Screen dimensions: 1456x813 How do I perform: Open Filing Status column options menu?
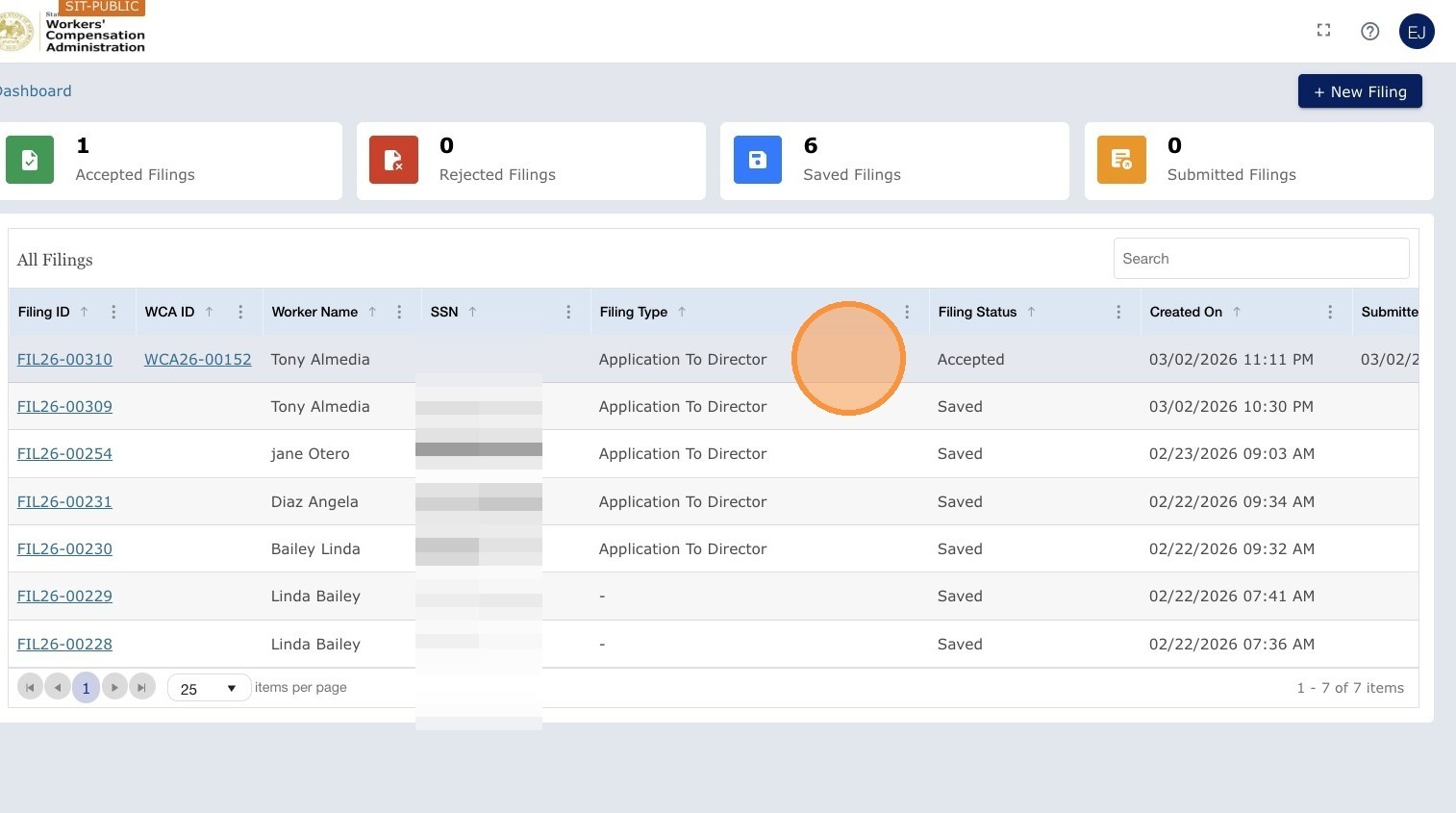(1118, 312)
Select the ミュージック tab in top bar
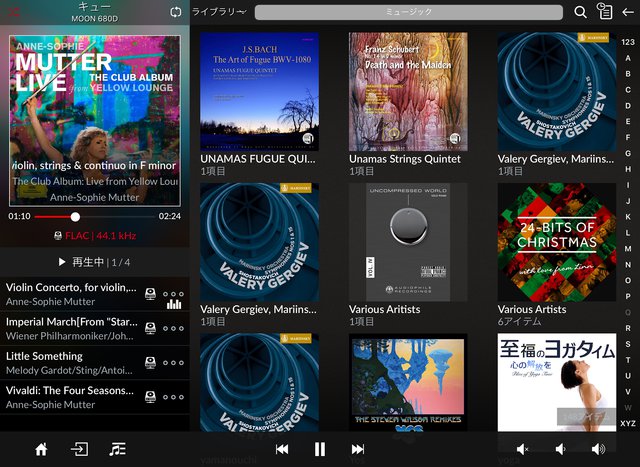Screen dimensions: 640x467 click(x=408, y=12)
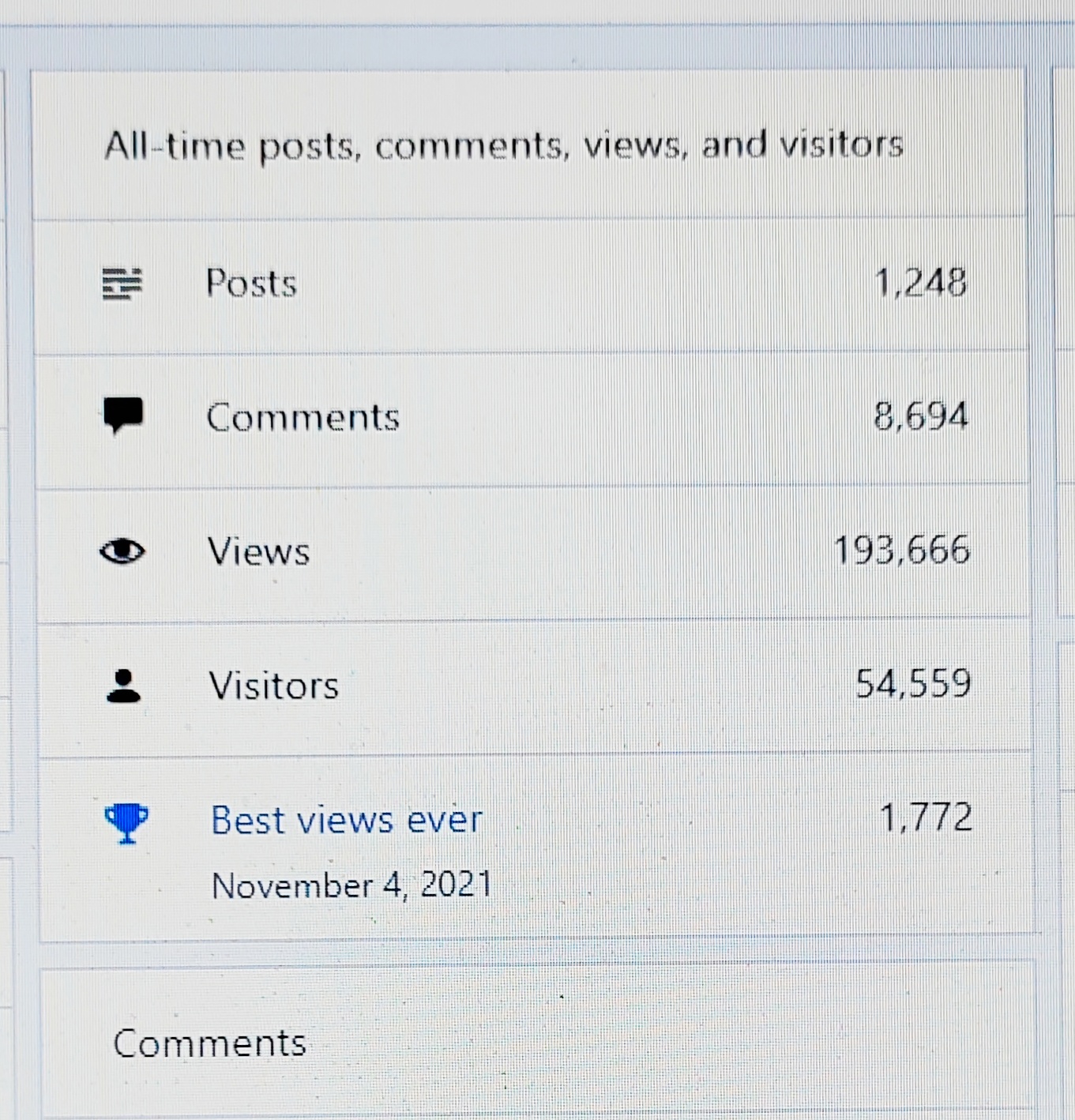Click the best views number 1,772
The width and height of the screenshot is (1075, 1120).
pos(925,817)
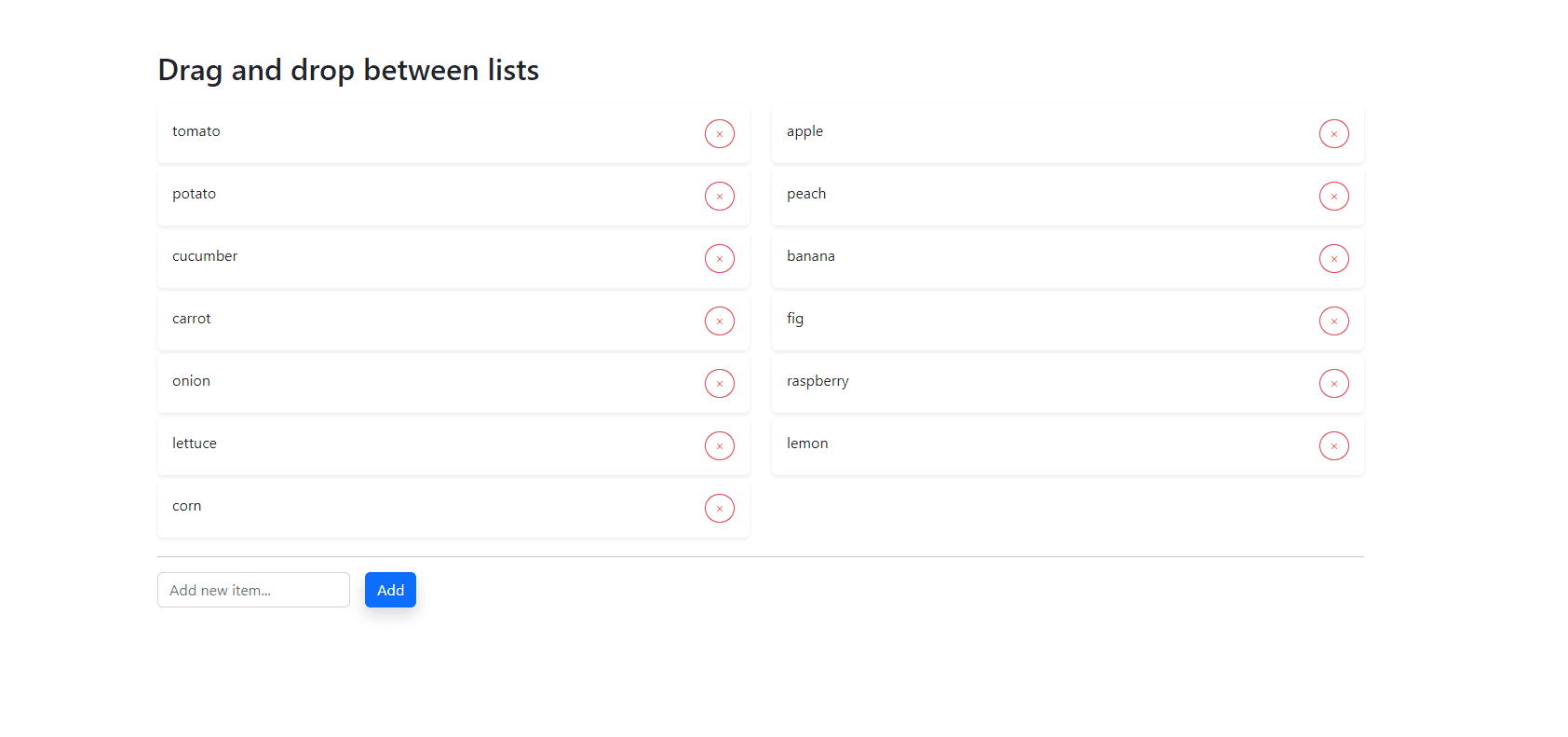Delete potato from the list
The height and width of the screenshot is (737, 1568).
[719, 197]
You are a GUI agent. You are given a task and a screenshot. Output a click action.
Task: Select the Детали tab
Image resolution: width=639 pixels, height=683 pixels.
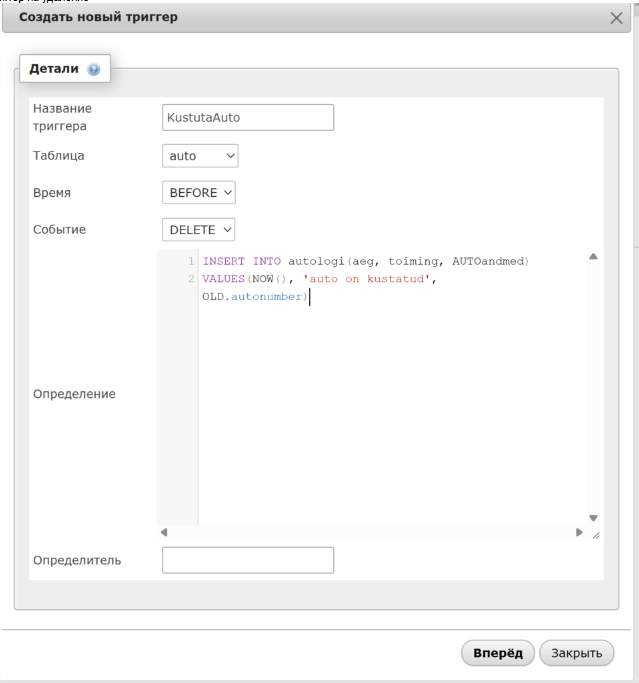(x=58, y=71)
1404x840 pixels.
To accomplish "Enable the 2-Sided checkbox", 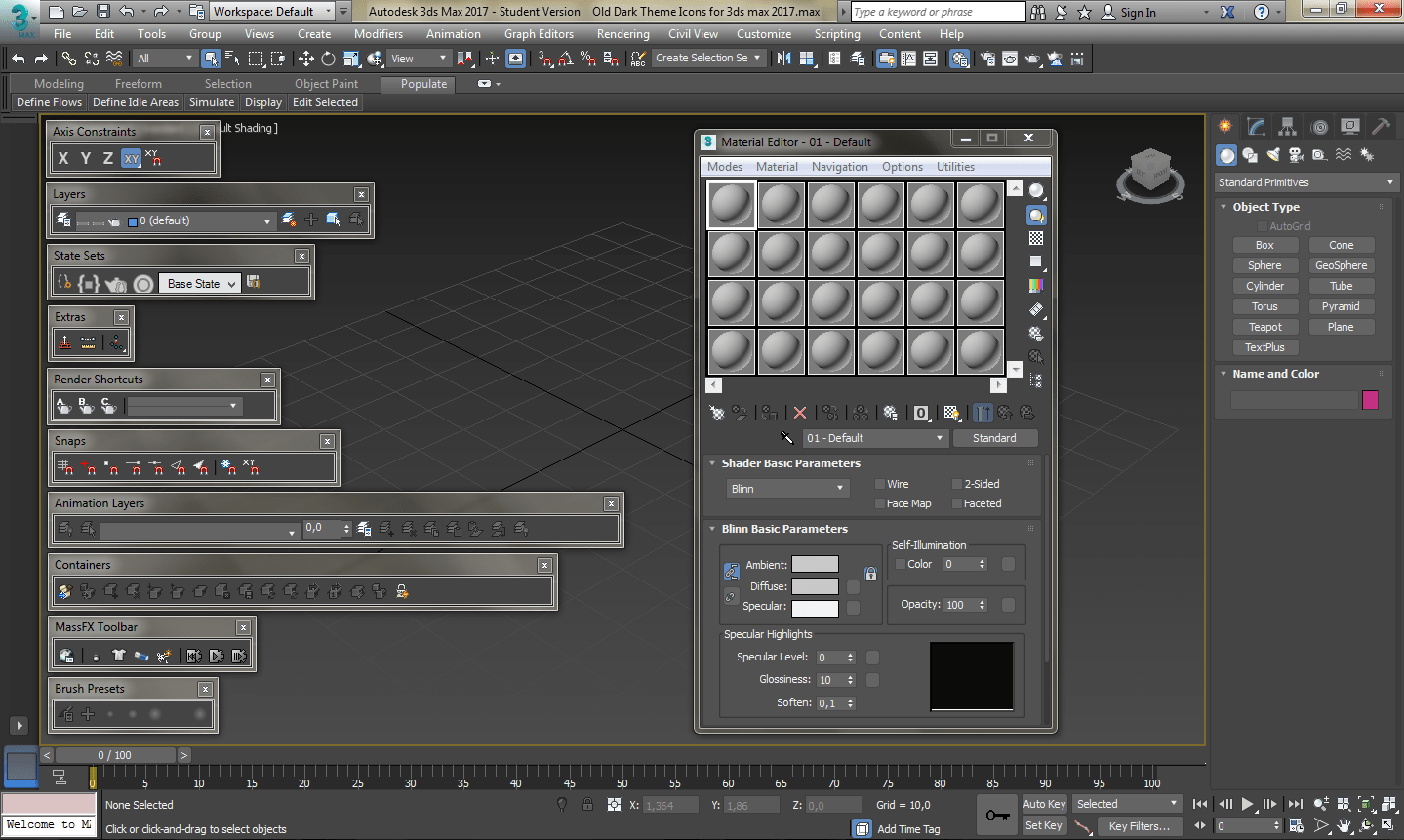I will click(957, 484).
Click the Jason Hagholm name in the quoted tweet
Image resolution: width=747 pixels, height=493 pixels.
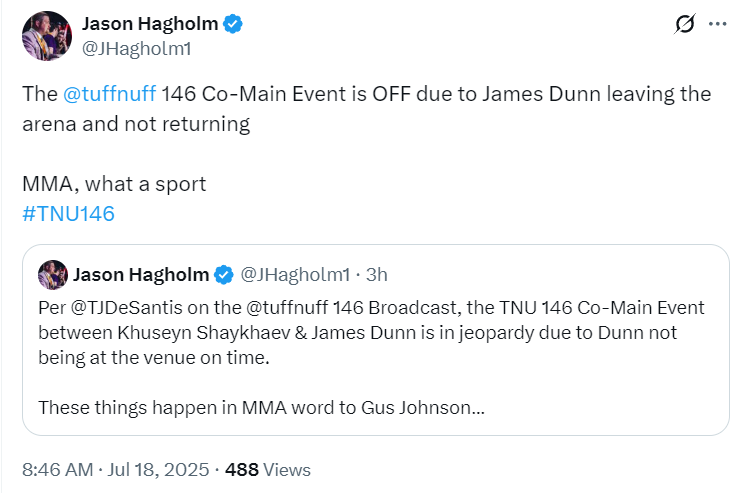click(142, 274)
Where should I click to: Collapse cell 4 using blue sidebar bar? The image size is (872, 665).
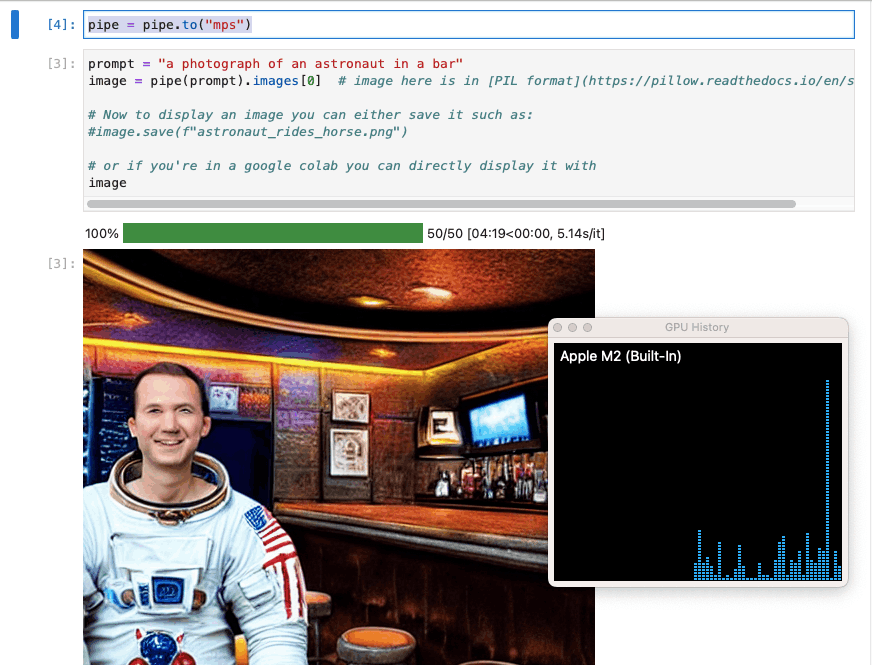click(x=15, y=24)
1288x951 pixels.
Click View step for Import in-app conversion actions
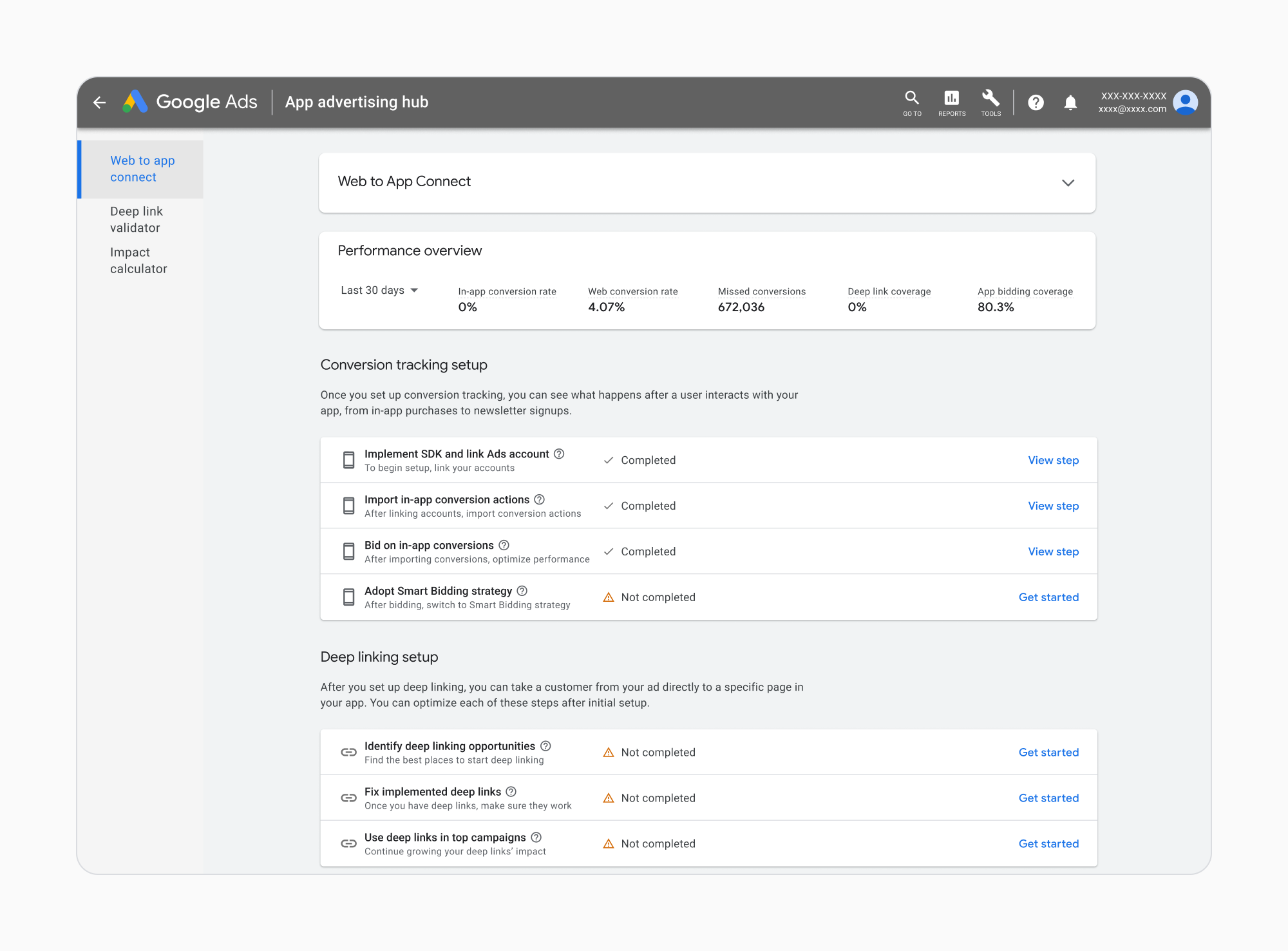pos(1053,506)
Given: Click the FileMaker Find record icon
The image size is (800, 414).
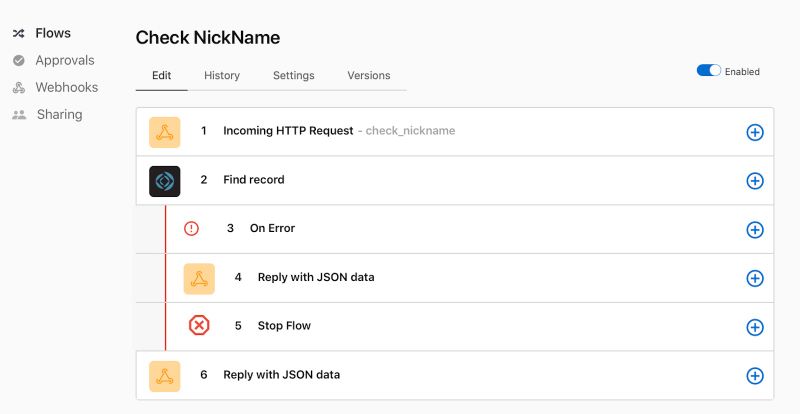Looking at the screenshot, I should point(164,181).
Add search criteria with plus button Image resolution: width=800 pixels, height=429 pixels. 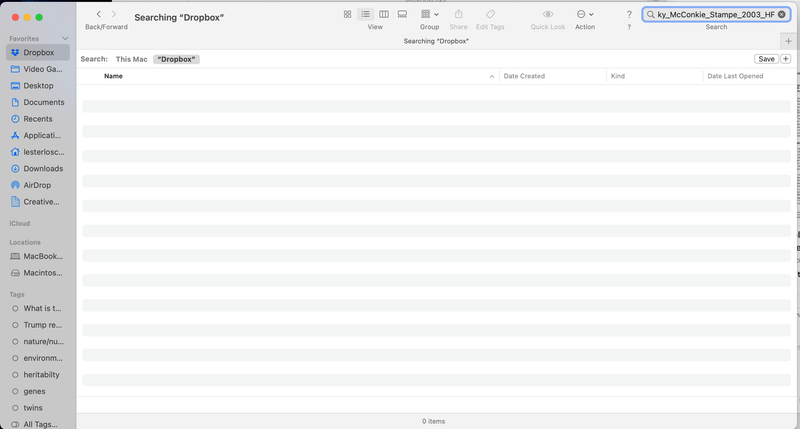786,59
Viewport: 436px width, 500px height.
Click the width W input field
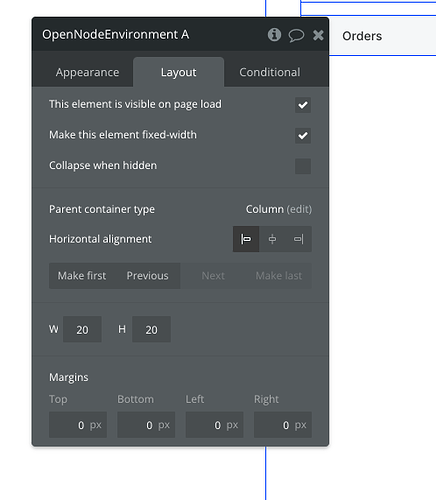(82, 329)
::::::::::
#### [WHAT YOU ARE ASKED TO DO]
Extract only the lines from the line containing "Viewport: 436px width, 500px height." through the final line of the listing above, unchanged; pictures stay out of the copy.

#### [ANSWER SECTION]
Viewport: 436px width, 500px height.
Click the width W input field
(82, 329)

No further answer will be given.